Opinião
Potenciais latentes
Turismo, cultura e história formam um tripé básico para negócios em todo o mundo ? e isto há séculos é entendido e praticado no chamado mundo civilizado. Alagoas é um dos Estados brasileiros com mais potencial para exploração produtiva deste tripé, associado, com especial força, pelo irresistível poder de atração das belezas naturais. Um quadrilátero de ouro, poder-se-ia dizer.

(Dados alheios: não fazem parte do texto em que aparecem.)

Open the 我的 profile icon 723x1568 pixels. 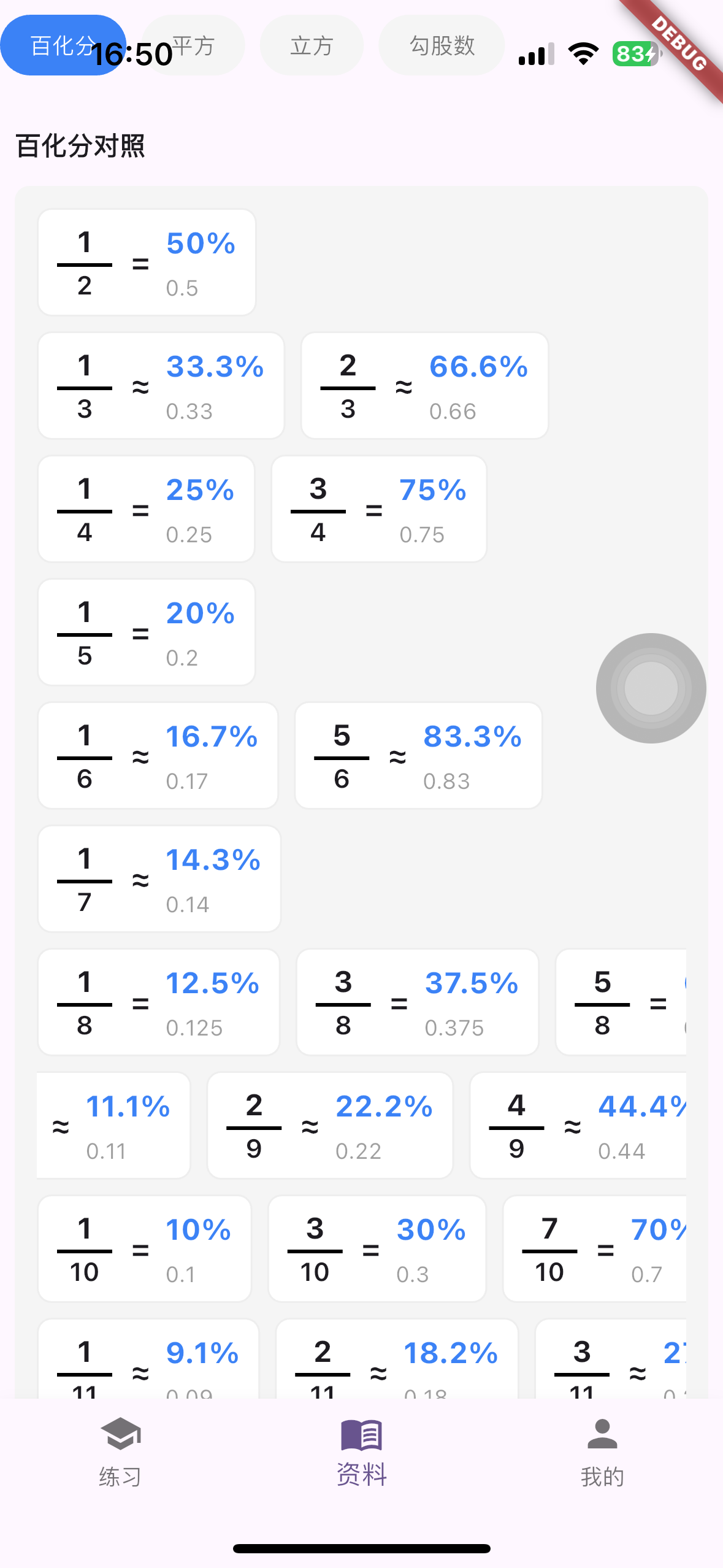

Na semana passada, um barco subiu o Rio São Francisco na intenção de refazer o itinerário de Dom Pedro II, quando percorreu, em dezembro de 1859, um roteiro que se estendeu da foz até a cachoeira de Paulo Afonso, tendo como paradas privilegiadas as áreas urbanas situadas nas margens alagoanas do Velho Chico. Um tesouro de referências históricas e de paisagens paradisíacas onde continuam incrustadas cidades e povoados de particular beleza. Nada mais justo que tal rota seja revitalizada com todas as vantagens oferecidas pela tecnologia contemporânea. E muitos mais roteiros podem e devem ser feitos em Alagoas, vários refazendo os passos de grandes personagens da história do Brasil como Zumbi; e/ou Calabar... E o grande achado seria turbinar um trunfo verdadeiramente alagoano, em fusão com um dos acontecimentos mais marcantes de toda história brasileira ? a Proclamação da República. Afinal, Deodoro e Floriano aqui nasceram e aqui vivenciaram momentos importantes de suas vidas. Esses dois roteiros, únicos e profundamente associados à nossa nacionalidade, teriam suas versões na atual cidade de Marechal Deodoro (onde a história dos Fonseca é assaz atrativa), Maceió (especialmente Ipioca) e Murici (onde Floriano administrou, nas folgas da farda do pós-guerra do Paraguai, dois engenhos de açúcar). O Roteiro da República, via a vida desses dois marechais, é um enorme potencial inexplorado. E outros existem, todos à espera de reconhecimento.